Enterprises' level of insight into customer behavior has mushroomed as the capture of customer data has evolved from snapshots to streams.

In the past, due to the difficulty and expense of continually monitoring buyer preferences and behavior, companies relied on periodic snapshots: that is, administering in-person surveys, convening focus groups, taking telephone polls, following consumers around the store and so on. This meant that they typically surveyed only a sample of the population and often asked people about their behavior, rather than observing it.

As transactions have become more digital, enterprises no longer have to make do with intermittent "slices of insight." Instead, leading-edge companies are now monitoring "streams of insight," continually monitoring the actual behavior of large numbers of customers, ultimately gaining more accurate and up-to-date views of their customers' behavior. There are at least five types of streams: clickstreams, searchstreams, decisionstreams, walkstreams and salestreams. Given how your company tracks its customers, you may come up with more.


The first example is clickstreams - that is, the logs that track visitor movement on a Web site. These logs tell companies how long a visitor was at the site, where they came from, which paths they took, what pages they lingered on and which ones they zoomed through.

Besides helping enterprises optimize the design of their Web site, clickstream analysis has enabled companies to improve other communications - product catalogs, for example. Through online A/B testing of product images, copy and placement, companies have discovered how to best present their products to their catalog customers and - not surprisingly - sales have increased.


Somewhat similar to clickstreams are searchstreams - logs of successful and unsuccessful search queries. A visitor using a search term is on a mission; rather than aimlessly browsing, they are looking for something specific. Therefore, search terms are solid, explicit indicators of what customers are looking for.

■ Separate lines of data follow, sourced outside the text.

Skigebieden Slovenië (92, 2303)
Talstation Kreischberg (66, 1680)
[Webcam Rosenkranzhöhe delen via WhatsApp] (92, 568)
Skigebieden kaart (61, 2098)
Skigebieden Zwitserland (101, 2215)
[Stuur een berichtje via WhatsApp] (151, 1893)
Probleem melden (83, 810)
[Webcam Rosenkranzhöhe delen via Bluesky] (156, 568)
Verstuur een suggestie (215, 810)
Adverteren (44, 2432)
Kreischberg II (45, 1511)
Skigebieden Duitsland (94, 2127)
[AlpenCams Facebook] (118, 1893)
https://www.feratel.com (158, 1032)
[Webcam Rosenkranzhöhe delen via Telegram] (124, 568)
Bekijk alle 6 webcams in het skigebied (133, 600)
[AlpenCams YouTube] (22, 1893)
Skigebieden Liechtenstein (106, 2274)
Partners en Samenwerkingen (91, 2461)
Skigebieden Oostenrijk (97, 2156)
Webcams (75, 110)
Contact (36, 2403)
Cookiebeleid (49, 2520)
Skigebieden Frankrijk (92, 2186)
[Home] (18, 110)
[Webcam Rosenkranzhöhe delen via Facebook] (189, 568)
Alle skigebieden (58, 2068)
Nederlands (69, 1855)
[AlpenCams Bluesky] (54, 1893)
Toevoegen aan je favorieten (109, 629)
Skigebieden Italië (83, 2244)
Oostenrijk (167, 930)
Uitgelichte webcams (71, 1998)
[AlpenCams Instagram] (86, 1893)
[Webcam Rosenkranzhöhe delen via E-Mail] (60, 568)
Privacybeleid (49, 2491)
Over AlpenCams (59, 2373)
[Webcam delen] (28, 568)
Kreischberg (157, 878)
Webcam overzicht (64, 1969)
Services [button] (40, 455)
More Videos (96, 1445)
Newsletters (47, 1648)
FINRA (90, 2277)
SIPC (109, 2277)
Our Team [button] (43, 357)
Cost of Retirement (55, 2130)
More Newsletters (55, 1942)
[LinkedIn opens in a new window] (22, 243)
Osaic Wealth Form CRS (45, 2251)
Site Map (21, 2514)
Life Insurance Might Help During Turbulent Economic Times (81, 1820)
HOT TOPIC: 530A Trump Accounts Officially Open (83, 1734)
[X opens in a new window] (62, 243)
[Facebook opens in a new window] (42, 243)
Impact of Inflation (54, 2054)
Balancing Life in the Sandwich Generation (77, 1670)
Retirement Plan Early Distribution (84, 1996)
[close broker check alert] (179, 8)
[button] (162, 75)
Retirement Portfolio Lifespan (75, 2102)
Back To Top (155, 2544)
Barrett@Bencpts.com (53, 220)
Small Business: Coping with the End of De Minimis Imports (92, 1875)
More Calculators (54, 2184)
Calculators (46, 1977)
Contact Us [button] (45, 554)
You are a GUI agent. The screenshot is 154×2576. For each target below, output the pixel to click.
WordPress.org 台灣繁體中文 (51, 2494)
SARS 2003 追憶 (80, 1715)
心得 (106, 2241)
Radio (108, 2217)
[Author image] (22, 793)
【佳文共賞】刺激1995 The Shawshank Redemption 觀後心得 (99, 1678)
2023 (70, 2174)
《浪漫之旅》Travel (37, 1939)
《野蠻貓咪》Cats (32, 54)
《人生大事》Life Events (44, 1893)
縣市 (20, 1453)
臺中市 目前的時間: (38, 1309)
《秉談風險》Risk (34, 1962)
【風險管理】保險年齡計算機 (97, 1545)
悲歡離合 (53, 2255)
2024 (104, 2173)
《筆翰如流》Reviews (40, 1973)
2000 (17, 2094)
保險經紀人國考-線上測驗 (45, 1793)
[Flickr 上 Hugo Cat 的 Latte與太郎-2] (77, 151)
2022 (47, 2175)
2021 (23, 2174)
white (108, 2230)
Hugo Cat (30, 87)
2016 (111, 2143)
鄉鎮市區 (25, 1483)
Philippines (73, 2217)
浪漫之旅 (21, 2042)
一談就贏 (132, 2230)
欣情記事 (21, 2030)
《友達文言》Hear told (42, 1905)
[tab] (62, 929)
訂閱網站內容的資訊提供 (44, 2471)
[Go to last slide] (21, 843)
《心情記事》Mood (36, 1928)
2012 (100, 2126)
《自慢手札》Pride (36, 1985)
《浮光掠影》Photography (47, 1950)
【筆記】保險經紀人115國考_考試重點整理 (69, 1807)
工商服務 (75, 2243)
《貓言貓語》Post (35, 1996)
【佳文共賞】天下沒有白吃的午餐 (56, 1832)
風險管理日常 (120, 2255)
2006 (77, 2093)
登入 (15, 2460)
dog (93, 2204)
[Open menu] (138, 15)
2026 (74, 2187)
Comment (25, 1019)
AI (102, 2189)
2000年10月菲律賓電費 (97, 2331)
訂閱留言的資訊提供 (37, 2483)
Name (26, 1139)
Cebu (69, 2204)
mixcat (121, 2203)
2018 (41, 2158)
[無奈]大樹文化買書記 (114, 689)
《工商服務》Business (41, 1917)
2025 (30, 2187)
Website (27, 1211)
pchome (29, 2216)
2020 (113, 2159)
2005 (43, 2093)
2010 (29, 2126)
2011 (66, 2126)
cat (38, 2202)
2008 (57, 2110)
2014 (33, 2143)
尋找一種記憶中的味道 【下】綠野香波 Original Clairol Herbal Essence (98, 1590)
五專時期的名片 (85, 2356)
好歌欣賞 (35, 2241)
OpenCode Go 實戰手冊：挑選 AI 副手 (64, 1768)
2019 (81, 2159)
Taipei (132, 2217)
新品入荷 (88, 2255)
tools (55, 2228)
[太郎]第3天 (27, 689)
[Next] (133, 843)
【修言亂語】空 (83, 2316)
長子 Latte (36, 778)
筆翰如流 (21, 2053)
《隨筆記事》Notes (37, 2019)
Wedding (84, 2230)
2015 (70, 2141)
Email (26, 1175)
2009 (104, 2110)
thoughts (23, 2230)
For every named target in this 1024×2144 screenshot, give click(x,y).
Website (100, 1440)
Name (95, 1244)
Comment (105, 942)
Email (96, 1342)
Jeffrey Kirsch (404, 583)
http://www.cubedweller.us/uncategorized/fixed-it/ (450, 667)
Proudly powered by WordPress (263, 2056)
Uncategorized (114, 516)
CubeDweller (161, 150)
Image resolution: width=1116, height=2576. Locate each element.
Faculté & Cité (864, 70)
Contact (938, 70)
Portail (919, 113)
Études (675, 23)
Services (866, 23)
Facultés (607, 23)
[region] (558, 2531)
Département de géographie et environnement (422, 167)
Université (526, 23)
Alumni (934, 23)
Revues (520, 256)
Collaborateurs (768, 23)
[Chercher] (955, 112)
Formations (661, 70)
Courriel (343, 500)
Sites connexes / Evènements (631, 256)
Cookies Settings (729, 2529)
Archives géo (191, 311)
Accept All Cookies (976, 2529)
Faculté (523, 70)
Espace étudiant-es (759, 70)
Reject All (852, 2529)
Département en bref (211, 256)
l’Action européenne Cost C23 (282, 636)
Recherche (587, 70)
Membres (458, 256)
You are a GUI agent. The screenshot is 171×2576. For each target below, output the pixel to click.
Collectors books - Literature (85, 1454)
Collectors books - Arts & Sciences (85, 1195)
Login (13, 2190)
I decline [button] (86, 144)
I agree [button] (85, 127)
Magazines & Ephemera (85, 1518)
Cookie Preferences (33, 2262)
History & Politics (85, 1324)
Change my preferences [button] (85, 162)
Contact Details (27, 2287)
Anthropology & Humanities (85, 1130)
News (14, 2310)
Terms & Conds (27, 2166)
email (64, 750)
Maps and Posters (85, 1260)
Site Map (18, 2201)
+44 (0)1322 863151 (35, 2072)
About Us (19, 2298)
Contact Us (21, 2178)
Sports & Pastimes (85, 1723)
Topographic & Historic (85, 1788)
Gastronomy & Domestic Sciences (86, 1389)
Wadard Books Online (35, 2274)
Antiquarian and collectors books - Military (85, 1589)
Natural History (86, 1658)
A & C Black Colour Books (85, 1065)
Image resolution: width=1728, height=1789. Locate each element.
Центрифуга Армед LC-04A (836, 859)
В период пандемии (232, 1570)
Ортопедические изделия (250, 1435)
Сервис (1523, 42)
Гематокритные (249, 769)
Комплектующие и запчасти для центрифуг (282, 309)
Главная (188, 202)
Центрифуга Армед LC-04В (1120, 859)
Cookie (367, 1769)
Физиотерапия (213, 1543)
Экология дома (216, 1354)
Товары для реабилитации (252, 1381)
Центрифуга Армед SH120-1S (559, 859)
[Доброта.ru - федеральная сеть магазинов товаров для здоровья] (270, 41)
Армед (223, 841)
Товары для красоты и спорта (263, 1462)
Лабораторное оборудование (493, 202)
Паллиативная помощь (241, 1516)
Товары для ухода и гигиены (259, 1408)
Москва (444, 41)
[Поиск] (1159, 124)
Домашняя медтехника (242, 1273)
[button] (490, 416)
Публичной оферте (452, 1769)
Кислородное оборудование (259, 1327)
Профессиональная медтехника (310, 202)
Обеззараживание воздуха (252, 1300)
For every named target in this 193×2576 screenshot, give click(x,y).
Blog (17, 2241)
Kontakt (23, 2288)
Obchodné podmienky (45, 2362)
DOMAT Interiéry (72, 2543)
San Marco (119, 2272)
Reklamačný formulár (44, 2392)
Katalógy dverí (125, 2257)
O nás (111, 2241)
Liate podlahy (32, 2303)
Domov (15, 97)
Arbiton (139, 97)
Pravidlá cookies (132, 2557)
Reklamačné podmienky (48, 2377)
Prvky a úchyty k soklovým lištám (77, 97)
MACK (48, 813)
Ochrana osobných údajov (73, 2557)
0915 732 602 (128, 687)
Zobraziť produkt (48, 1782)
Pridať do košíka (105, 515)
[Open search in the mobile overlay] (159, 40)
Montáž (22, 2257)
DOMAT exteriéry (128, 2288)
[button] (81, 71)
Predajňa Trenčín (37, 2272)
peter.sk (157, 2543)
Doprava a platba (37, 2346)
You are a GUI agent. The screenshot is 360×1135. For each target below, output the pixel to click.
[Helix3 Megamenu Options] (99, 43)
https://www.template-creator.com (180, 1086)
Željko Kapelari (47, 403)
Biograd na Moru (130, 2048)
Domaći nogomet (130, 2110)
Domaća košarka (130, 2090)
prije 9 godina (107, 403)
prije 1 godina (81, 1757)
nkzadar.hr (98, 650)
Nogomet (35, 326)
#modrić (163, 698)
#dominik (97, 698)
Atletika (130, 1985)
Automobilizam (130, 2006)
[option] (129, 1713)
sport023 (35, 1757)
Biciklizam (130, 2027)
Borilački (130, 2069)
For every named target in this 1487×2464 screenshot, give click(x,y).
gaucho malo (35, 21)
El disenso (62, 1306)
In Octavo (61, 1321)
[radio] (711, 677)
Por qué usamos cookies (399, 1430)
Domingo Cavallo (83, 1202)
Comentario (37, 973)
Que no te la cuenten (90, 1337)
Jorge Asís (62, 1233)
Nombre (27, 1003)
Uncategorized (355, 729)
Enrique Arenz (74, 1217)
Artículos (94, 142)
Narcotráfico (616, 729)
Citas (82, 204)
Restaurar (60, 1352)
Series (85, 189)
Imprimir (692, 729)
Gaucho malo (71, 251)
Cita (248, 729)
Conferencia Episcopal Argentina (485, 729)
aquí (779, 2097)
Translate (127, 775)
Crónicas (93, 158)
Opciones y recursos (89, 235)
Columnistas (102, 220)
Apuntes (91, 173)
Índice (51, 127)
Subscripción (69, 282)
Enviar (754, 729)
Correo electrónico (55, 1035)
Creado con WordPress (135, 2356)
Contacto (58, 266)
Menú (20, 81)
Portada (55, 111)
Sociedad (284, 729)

Companies can use this data to correct enterprise/customer vocabulary disconnects. For example, perhaps the customer is looking for something they have - a "laptop" - but the enterprise calls it a "notebook" and so the customer never finds it. By accommodating the synonyms that customers use, companies can improve search results and customer satisfaction. In addition, searchstreams are a good way to track customers' evolving interests and "hot buttons" over time.


Decisionstreams are byproduct of online buyer's guides. Operationally, these guides facilitate product selection based on customer preferences; behind the scenes, they log users' preferences and decisions.

The resulting stream of data is useful for identifying emerging customer desires: for example, last month customers were willing to pay $50 for that feature; today, they will now pay only $35. Decisionstreams also let enterprises understand customer trade-off strategies: for example, is the customer willing to pay a 10 percent premium for the Sony brand name over Zenith? Finally, decisionstreams help product managers and brand managers decide on the appropriate feature mix by letting them see which groups of features customers prefer.


Walkstreams are derived from video cameras mounted in the ceilings of stores. But rather than preserving the image of the customer, as in a surveillance video, the software turns the person into an anonymous token that is tracked. Depending on where the cameras are installed, retailers can count the browsers outside the store, track how many window shoppers come into the store and monitor popular browsing paths within the store.

Walkstreams can document store traffic baselines, making it clear that although two stores may have the same revenues, one is much better at converting browsers into buyers. Walkstreams can also suggest reasons for these differences - for example, helping management discern whether increased sales are due to better window displays, better product placement within the store or both.


Another word for salestreams is point-of-sale (POS) data; however, it's not just data from cash registers - it can also include sales information from other sales mechanisms, such as vending machines.

When the information base is rich enough - as it often is in grocery stores that offer loyalty cards - retailers can start to understand the implicit customer missions. For example, was this the weekly "big buy" purchase, or the "topping off" purchase of milk, bread and eggs? When linked to special coupons for a specific customer, retailers can start to document brand loyalty: "Hmm, this customer switched paper towel brands only when he received a coupon for $1 off - in contrast to his peers who were willing to switch when they got .50 off."

Leverage the Streams

Compared to intermittent snapshots, continual streams offer many benefits: 1) they have less sample bias, 2) typically monitor actions rather than intent, and 3) offer continual feedback, enabling companies to view shifting trends as they occur, not months or quarters after the fact.

Consequently, if you are using streams, don't hoard their insight. For example, rather than keeping clickstream, searchstream and decisionstream information within the Web analytics group, pass along actionable findings to product managers. Volume analytics can be powerful, but only if the entire corporation enjoys its benefits.